### What the exercise asks:
Copy out all the records, word for word.

### Exercise inputs:
[Start of Attachment]

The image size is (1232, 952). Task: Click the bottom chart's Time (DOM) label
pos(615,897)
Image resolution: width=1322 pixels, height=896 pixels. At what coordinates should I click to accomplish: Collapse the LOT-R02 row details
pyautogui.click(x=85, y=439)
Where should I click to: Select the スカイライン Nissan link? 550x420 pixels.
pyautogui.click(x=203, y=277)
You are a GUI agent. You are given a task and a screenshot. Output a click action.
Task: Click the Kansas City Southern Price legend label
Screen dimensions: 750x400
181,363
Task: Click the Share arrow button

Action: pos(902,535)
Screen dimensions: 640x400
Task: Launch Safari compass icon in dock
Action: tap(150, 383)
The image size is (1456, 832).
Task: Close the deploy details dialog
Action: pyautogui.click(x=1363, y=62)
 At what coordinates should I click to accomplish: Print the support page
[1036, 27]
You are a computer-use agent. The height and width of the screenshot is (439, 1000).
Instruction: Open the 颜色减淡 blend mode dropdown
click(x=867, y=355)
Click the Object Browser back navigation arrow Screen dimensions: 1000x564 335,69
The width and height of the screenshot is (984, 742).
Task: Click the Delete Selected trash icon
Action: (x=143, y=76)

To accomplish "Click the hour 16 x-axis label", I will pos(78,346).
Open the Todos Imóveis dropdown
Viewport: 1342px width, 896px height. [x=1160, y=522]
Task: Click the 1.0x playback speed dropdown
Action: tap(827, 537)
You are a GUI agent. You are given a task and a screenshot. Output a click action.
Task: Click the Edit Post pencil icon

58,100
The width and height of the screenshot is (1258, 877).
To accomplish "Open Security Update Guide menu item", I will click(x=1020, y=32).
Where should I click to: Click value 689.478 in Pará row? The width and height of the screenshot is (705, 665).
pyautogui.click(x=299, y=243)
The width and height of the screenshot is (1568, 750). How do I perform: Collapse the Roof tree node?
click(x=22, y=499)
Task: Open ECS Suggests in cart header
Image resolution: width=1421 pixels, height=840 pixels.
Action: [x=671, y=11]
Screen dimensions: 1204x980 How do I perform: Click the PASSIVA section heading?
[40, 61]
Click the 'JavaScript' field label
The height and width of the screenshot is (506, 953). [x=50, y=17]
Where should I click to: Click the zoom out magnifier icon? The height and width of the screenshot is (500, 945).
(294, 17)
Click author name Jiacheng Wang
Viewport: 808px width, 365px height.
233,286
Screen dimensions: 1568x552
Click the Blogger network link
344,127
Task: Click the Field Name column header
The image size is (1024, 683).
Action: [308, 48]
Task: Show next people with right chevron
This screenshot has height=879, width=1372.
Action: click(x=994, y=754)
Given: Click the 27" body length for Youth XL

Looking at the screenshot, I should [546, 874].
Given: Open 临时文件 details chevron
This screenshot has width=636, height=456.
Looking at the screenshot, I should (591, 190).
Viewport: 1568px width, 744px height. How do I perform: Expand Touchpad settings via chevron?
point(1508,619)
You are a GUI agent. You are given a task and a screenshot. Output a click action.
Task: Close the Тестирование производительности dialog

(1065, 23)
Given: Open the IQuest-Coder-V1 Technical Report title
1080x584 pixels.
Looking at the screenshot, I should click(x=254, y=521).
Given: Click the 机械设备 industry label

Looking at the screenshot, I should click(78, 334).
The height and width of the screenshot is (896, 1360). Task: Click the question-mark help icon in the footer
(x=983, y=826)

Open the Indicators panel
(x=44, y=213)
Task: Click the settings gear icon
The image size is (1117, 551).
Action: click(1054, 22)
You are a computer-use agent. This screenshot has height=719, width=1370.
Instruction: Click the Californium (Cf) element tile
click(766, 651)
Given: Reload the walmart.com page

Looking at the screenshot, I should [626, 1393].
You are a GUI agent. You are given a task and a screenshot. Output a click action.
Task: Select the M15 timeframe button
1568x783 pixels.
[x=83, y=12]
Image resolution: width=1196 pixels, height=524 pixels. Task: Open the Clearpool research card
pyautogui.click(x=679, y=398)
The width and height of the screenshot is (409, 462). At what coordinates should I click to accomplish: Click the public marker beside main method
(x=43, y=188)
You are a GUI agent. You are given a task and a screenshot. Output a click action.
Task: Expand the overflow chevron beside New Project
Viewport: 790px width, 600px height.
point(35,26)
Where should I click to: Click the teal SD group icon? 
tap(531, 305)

[End of Attachment]

### Answer to this task:
The image size is (1232, 952). Task: Click the bottom chart's Time (DOM) label
pos(615,897)
Image resolution: width=1322 pixels, height=896 pixels. At what coordinates should I click to accomplish: Collapse the LOT-R02 row details
pyautogui.click(x=85, y=439)
Where should I click to: Select the スカイライン Nissan link? 550x420 pixels.
pyautogui.click(x=203, y=277)
You are a GUI agent. You are given a task and a screenshot. Output a click action.
Task: Click the Kansas City Southern Price legend label
Screen dimensions: 750x400
181,363
Task: Click the Share arrow button

Action: pos(902,535)
Screen dimensions: 640x400
Task: Launch Safari compass icon in dock
Action: tap(150, 383)
The image size is (1456, 832).
Task: Close the deploy details dialog
Action: pyautogui.click(x=1363, y=62)
 At what coordinates should I click to accomplish: Print the support page
[1036, 27]
You are a computer-use agent. The height and width of the screenshot is (439, 1000).
Instruction: Open the 颜色减淡 blend mode dropdown
click(x=867, y=355)
Click the Object Browser back navigation arrow Screen dimensions: 1000x564 335,69
The width and height of the screenshot is (984, 742).
Task: Click the Delete Selected trash icon
Action: (x=143, y=76)

To accomplish "Click the hour 16 x-axis label", I will pos(78,346).
Open the Todos Imóveis dropdown
Viewport: 1342px width, 896px height. [x=1160, y=522]
Task: Click the 1.0x playback speed dropdown
Action: tap(827, 537)
You are a GUI agent. You are given a task and a screenshot. Output a click action.
Task: Click the Edit Post pencil icon

58,100
The width and height of the screenshot is (1258, 877).
To accomplish "Open Security Update Guide menu item", I will click(x=1020, y=32).
Where should I click to: Click value 689.478 in Pará row? The width and height of the screenshot is (705, 665).
pyautogui.click(x=299, y=243)
The width and height of the screenshot is (1568, 750). How do I perform: Collapse the Roof tree node?
click(x=22, y=499)
Task: Open ECS Suggests in cart header
Image resolution: width=1421 pixels, height=840 pixels.
Action: [x=671, y=11]
Screen dimensions: 1204x980 How do I perform: Click the PASSIVA section heading?
[40, 61]
Click the 'JavaScript' field label
The height and width of the screenshot is (506, 953). [x=50, y=17]
Where should I click to: Click the zoom out magnifier icon? The height and width of the screenshot is (500, 945).
(294, 17)
Click author name Jiacheng Wang
Viewport: 808px width, 365px height.
233,286
Screen dimensions: 1568x552
Click the Blogger network link
344,127
Task: Click the Field Name column header
The image size is (1024, 683).
Action: [308, 48]
Task: Show next people with right chevron
This screenshot has height=879, width=1372.
Action: click(x=994, y=754)
Given: Click the 27" body length for Youth XL

Looking at the screenshot, I should [546, 874].
Given: Open 临时文件 details chevron
This screenshot has width=636, height=456.
Looking at the screenshot, I should (591, 190).
Viewport: 1568px width, 744px height. How do I perform: Expand Touchpad settings via chevron?
point(1508,619)
You are a GUI agent. You are given a task and a screenshot. Output a click action.
Task: Close the Тестирование производительности dialog

(1065, 23)
Given: Open the IQuest-Coder-V1 Technical Report title
1080x584 pixels.
Looking at the screenshot, I should click(x=254, y=521).
Given: Click the 机械设备 industry label

Looking at the screenshot, I should click(78, 334).
The height and width of the screenshot is (896, 1360). Task: Click the question-mark help icon in the footer
(x=983, y=826)

Open the Indicators panel
(x=44, y=213)
Task: Click the settings gear icon
The image size is (1117, 551).
Action: click(1054, 22)
You are a computer-use agent. This screenshot has height=719, width=1370.
Instruction: Click the Californium (Cf) element tile
click(766, 651)
Given: Reload the walmart.com page

Looking at the screenshot, I should [626, 1393].
You are a GUI agent. You are given a task and a screenshot. Output a click action.
Task: Select the M15 timeframe button
1568x783 pixels.
[x=83, y=12]
Image resolution: width=1196 pixels, height=524 pixels. Task: Open the Clearpool research card
pyautogui.click(x=679, y=398)
The width and height of the screenshot is (409, 462). At what coordinates should I click to accomplish: Click the public marker beside main method
(x=43, y=188)
You are a GUI agent. You are given a task and a screenshot. Output a click action.
Task: Expand the overflow chevron beside New Project
Viewport: 790px width, 600px height.
point(35,26)
Where should I click to: Click the teal SD group icon? 
tap(531, 305)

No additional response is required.